I am not discouraging you from being alert on your body fluids traffic, as it is part of the important attention on health care issues.
But, what I am trying to explain is the fact that fluid intake/output could not be part of a recommended strategy for monitoring heart function or current treatment (facing your actual cardiac performance, your ambulatory settings and your perfectly normal clinical conditions - without any ongoing medical therapy).

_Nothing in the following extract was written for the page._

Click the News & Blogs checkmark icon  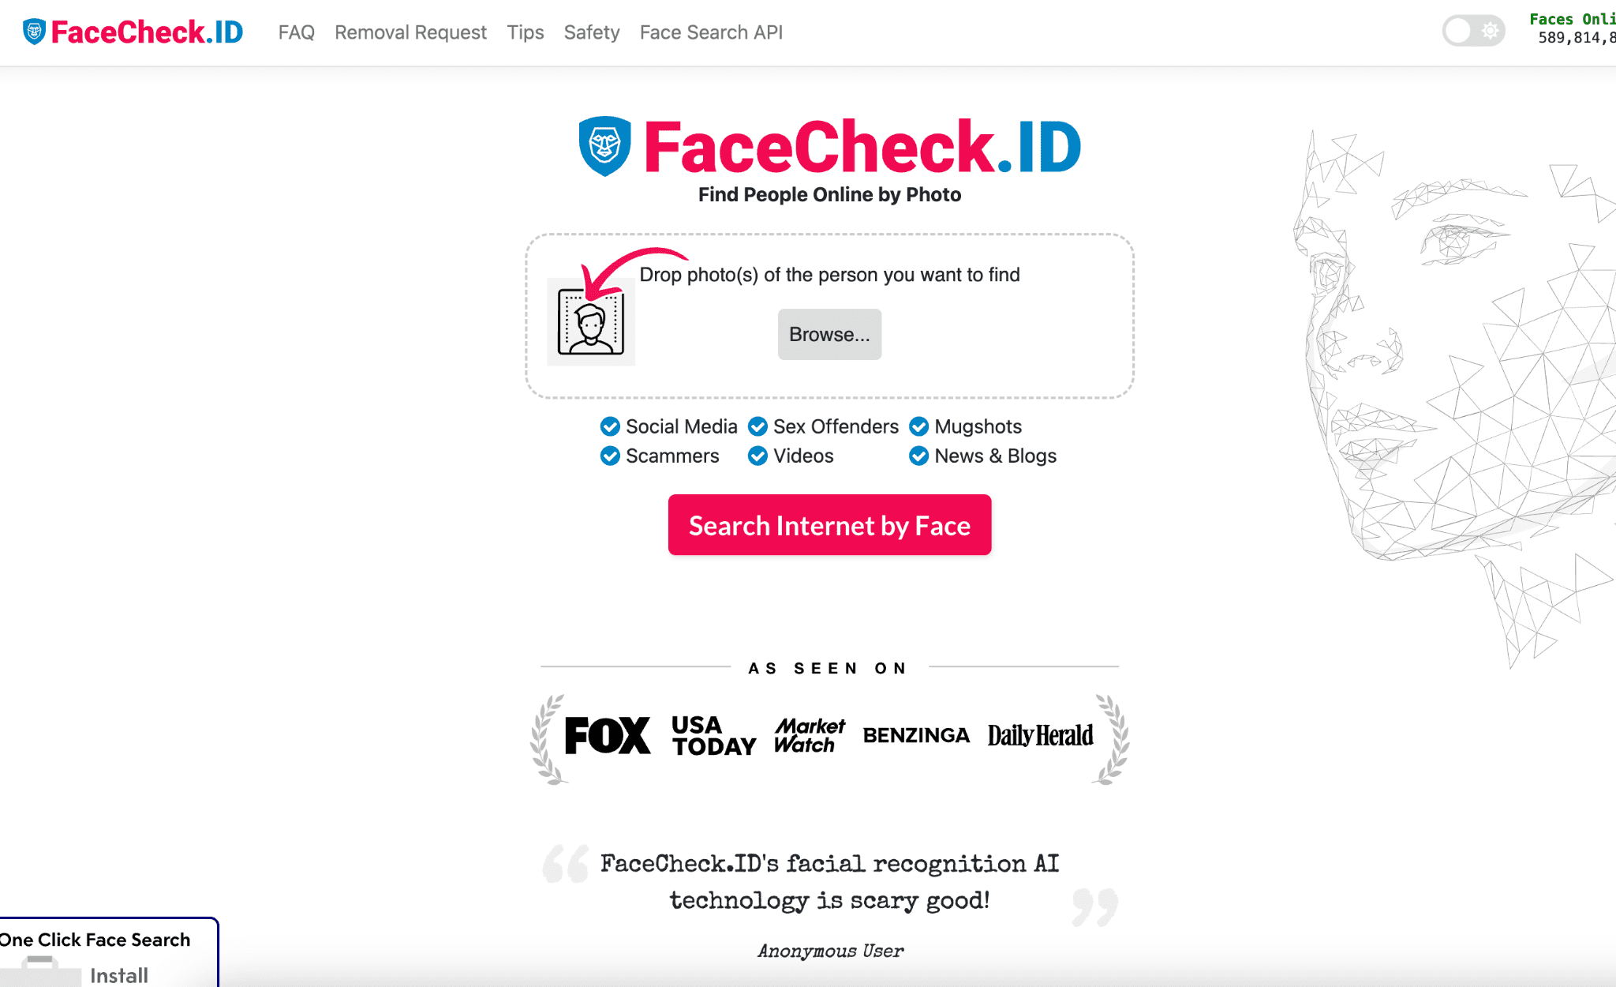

So, from a practical point of view, a strict fluid balance would be useless (besides from being an important source of increased anxiety).
My best wishes,
Dr. Iliri


You are wonderful and so wise and patient. I am so grateful to you and apologize for my anxious state which makes me ask these questions again and again! As a doctor who sees so many critical patients, I am humbled that you are being so kind. I wish I could turn the alarms in my brain off that keep telling me I am in great danger. As I had told you, one doctor told me I always would be in great danger. Thank you for sharing story of your declining patient who had such a different profile. as I had almost no symptoms other than PVCs, I have become so focused on water retention. I will keep trying to listen to everything you have told me. I want badly to appreciate my recovery and live my life. So you are sure I can simply forget about water? I will try to forget about it completely, and tell myself my healthy heart and kidneys will be able to take care of my body. Thank you so very very much.
You don't need to look so closely after fluid balance.
Detailed Answer:
For sure XXXX!
Your cardiac conditions are optimal, and you don't need to look so closely after water balance (your body is quite efficient in doing that process).
So try to avoid overreacting on such an issue.